> **GIVEN RECORDS**

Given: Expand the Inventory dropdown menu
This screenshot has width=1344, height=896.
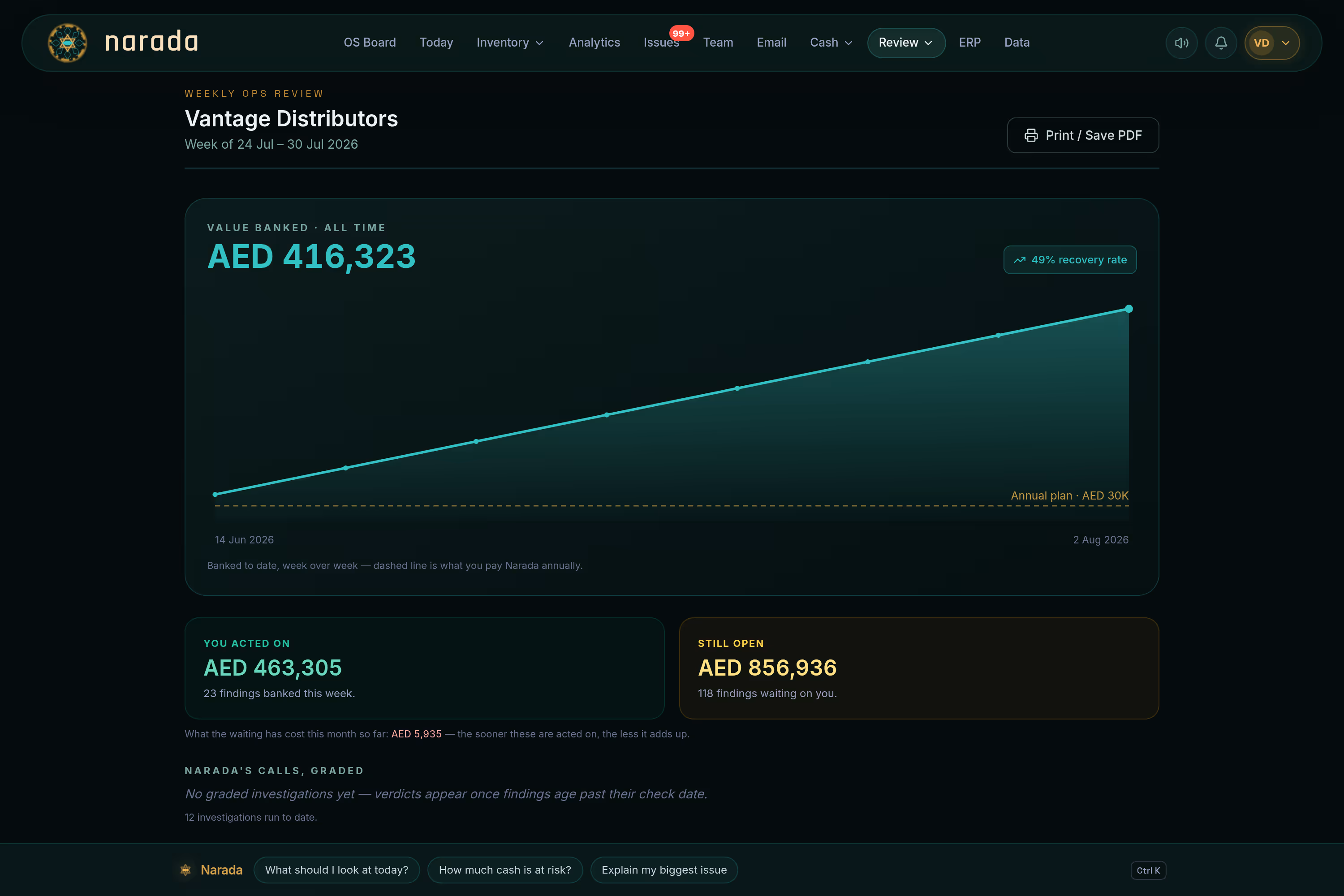Looking at the screenshot, I should [x=510, y=43].
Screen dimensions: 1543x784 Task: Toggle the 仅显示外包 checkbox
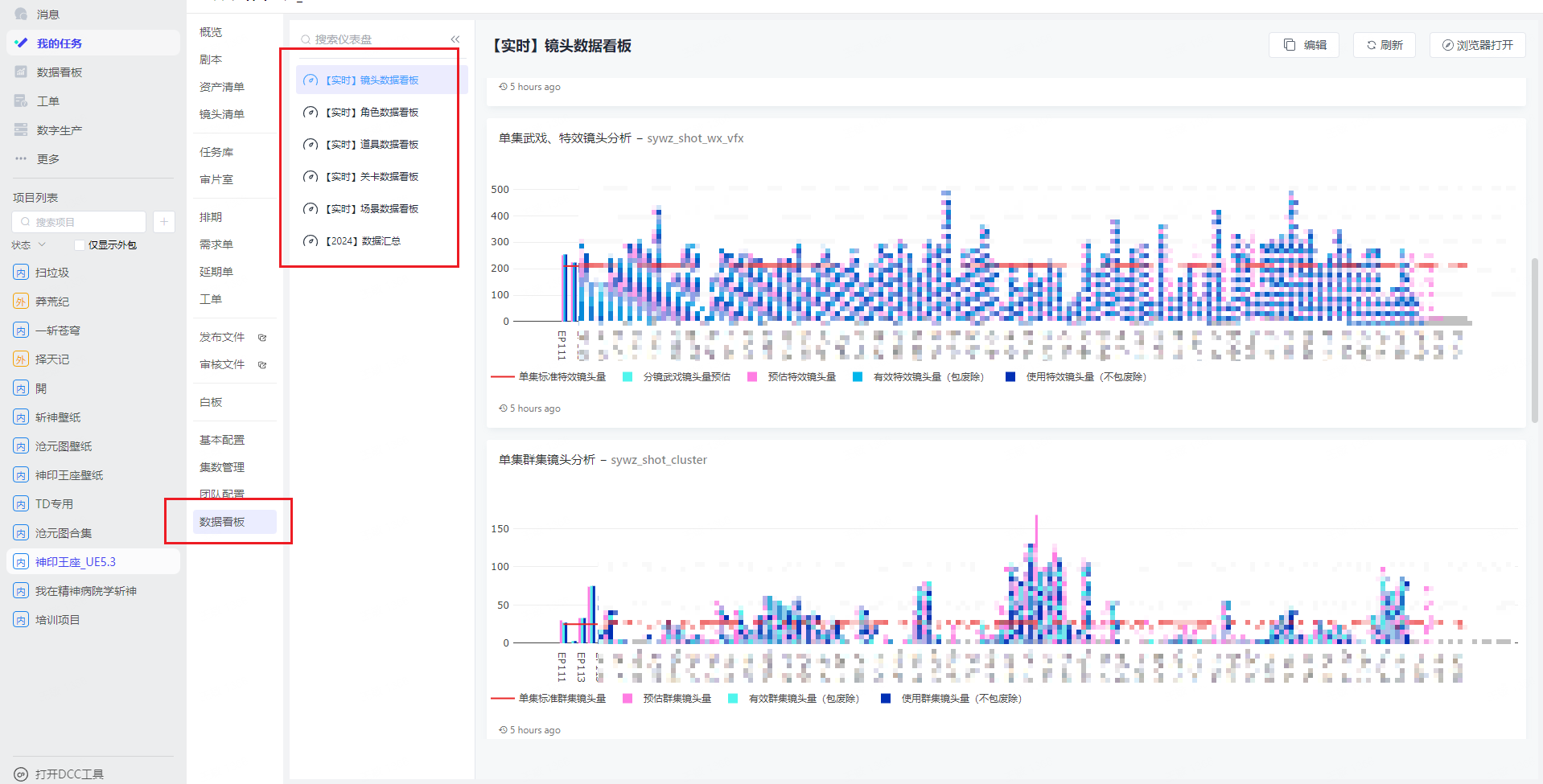click(x=79, y=245)
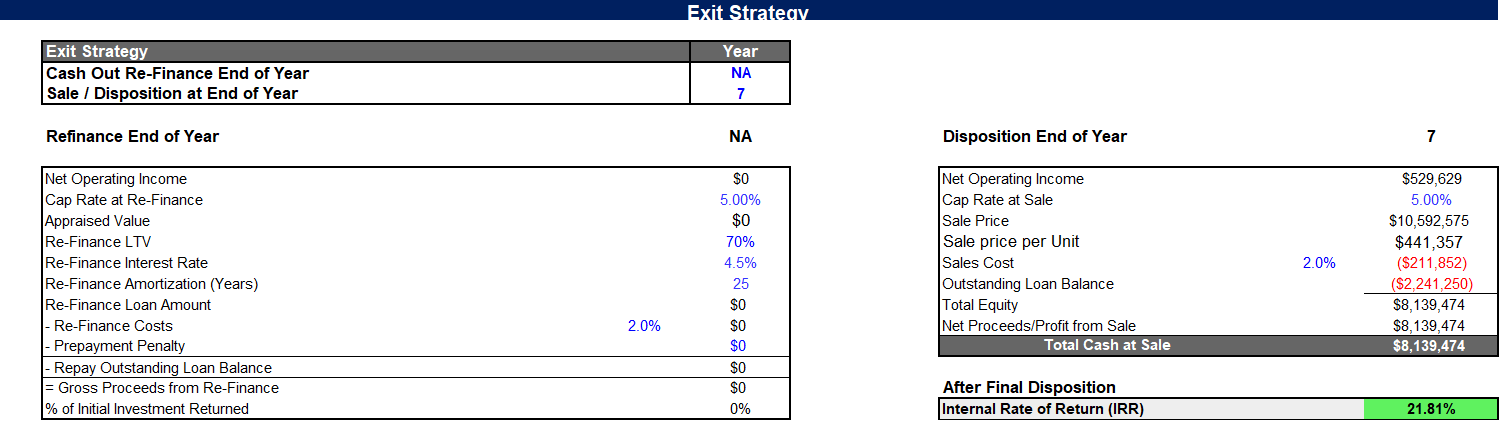Select the green IRR 21.81% cell
Image resolution: width=1503 pixels, height=426 pixels.
tap(1431, 409)
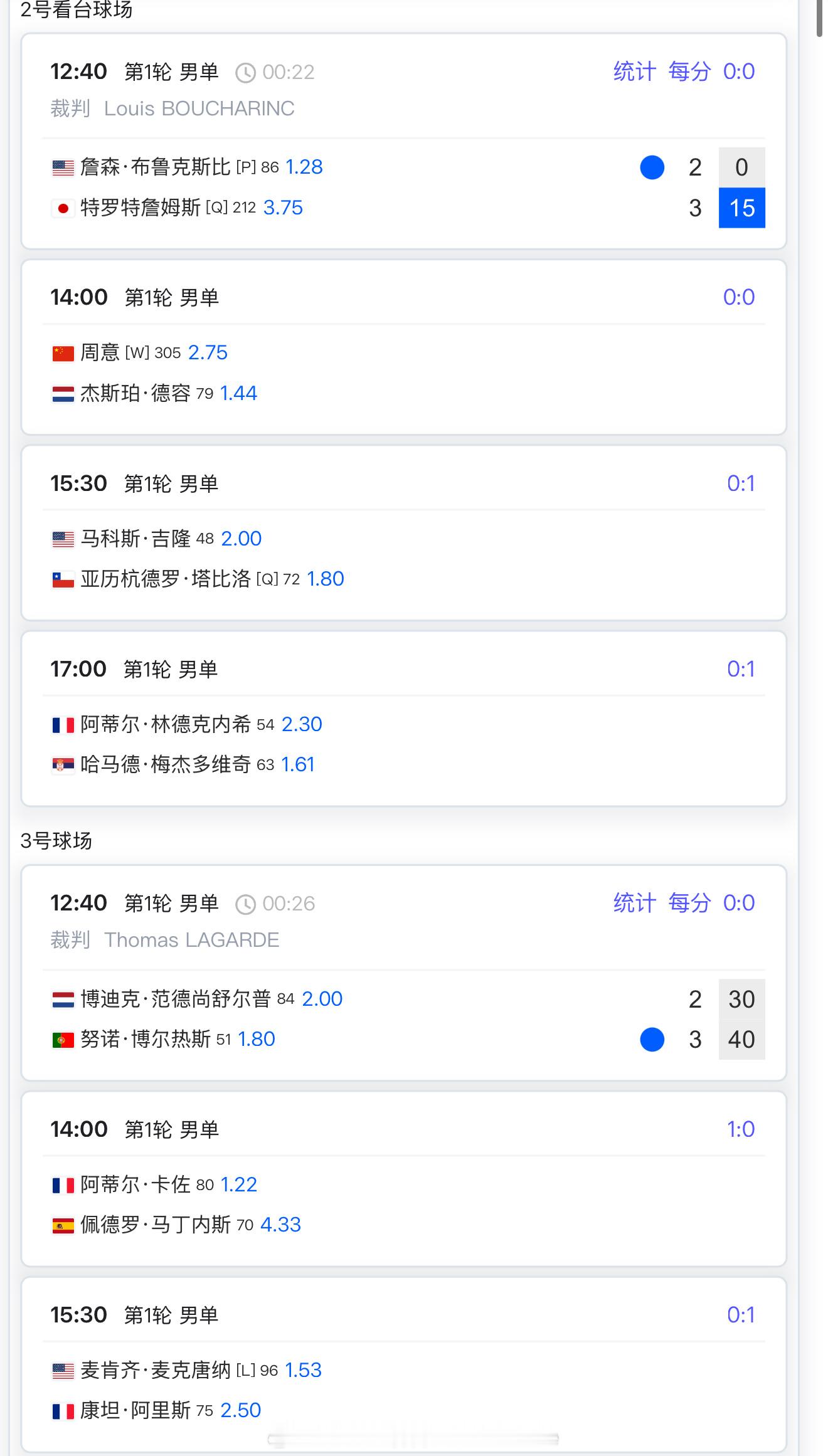Click the US flag next to 詹森·布鲁克斯比
828x1456 pixels.
tap(63, 167)
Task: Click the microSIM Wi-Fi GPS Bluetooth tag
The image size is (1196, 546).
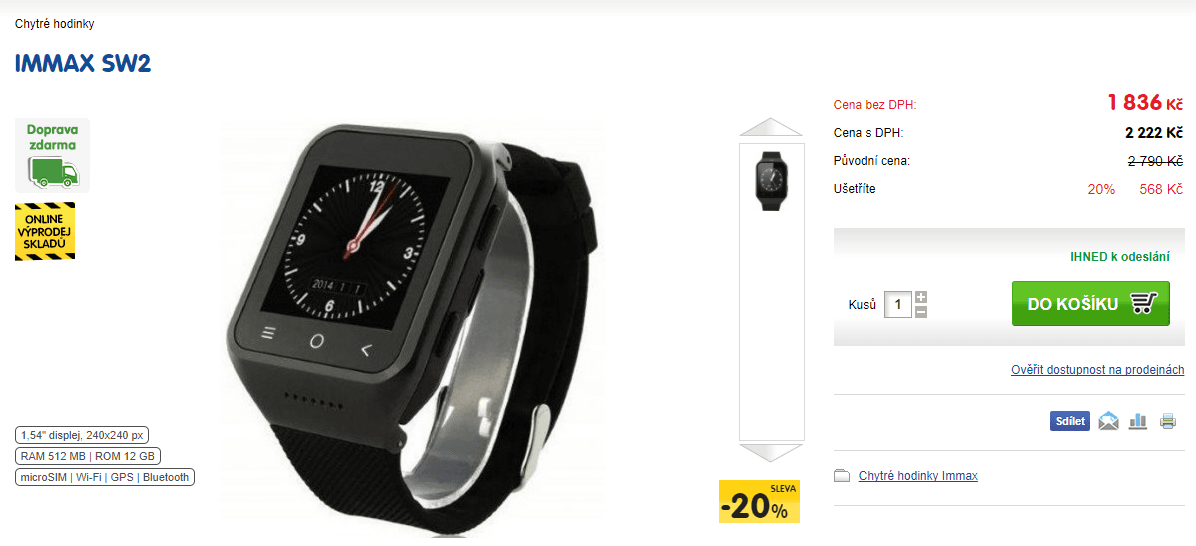Action: tap(105, 477)
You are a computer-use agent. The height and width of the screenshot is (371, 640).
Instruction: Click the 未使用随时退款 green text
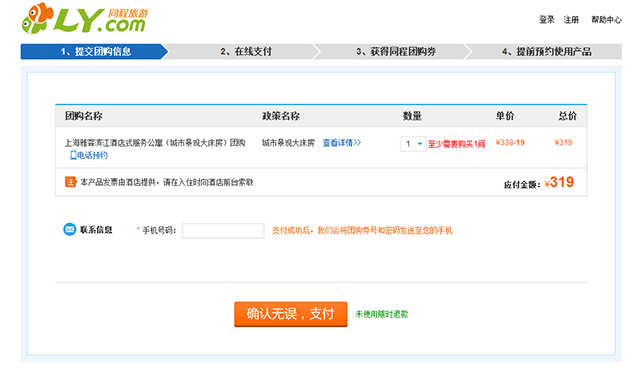click(x=382, y=314)
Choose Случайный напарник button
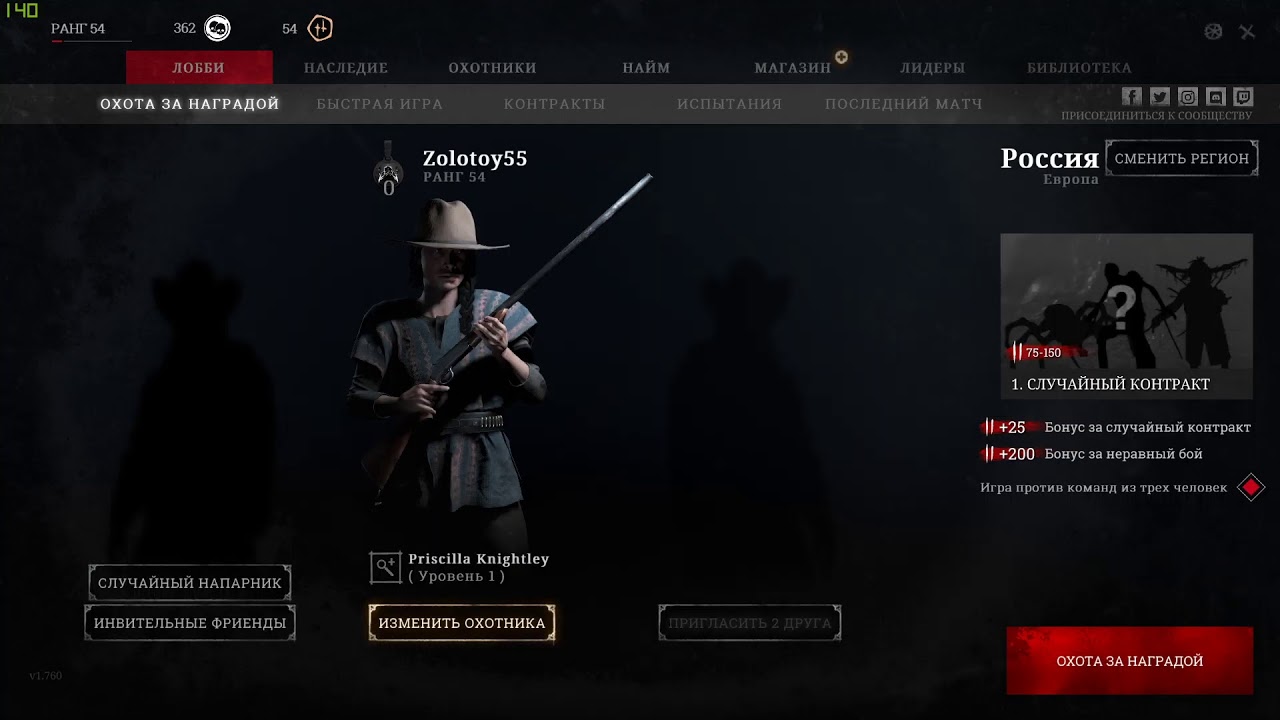This screenshot has width=1280, height=720. pyautogui.click(x=190, y=583)
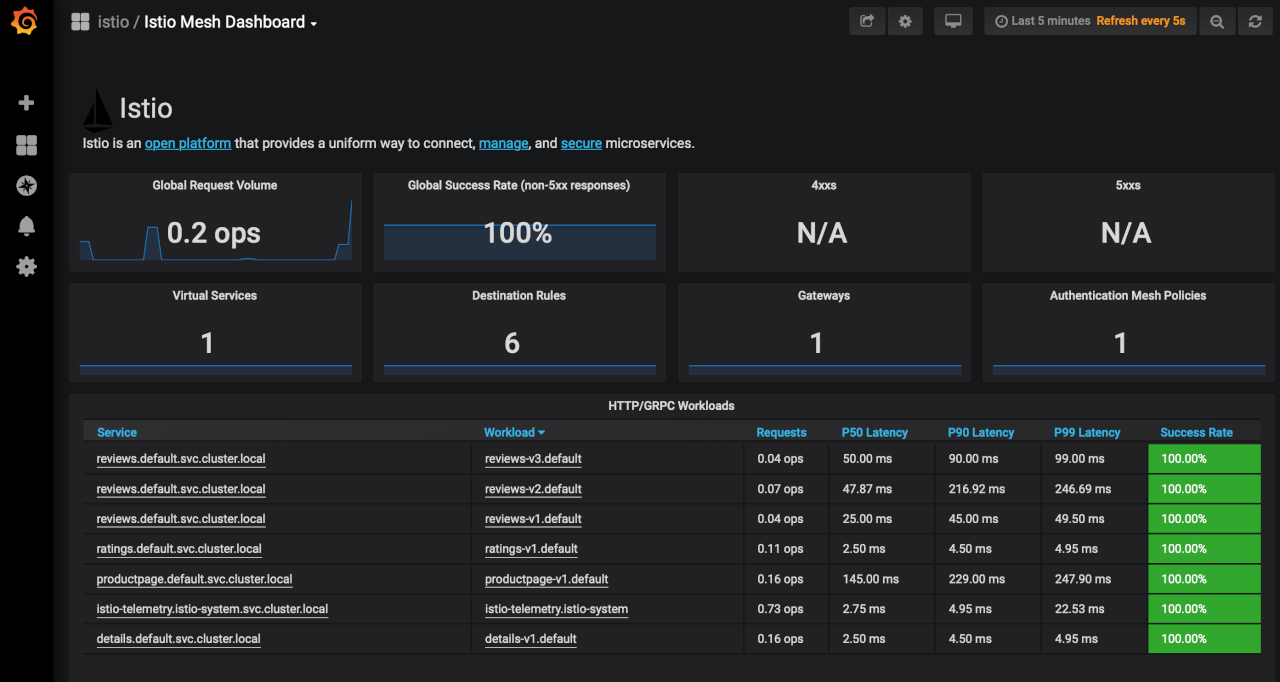Open productpage.default.svc.cluster.local service link
This screenshot has height=682, width=1280.
[x=193, y=579]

> **WHAT THE TASK ASKS**
Copy out all the rows above, replacing "dropdown menu" with "drop-down list" and changing nothing else. Leave the pictures out.

> **REPLY**
Given: Expand the Inventory drop-down list
This screenshot has width=1344, height=896.
Looking at the screenshot, I should [x=510, y=43].
Screen dimensions: 1543x784 Task: Toggle the 仅显示外包 checkbox
click(x=79, y=245)
Select the green IRR 21.81% cell
Image resolution: width=1503 pixels, height=426 pixels.
tap(1431, 409)
Click the US flag next to 詹森·布鲁克斯比
828x1456 pixels.
tap(63, 167)
Task: Click the microSIM Wi-Fi GPS Bluetooth tag
The image size is (1196, 546).
Action: tap(105, 477)
You are a computer-use agent. The height and width of the screenshot is (371, 640).
Instruction: Click the 未使用随时退款 green text
click(x=382, y=314)
Choose Случайный напарник button
This screenshot has width=1280, height=720. pyautogui.click(x=190, y=583)
Open productpage.default.svc.cluster.local service link
This screenshot has height=682, width=1280.
[x=193, y=579]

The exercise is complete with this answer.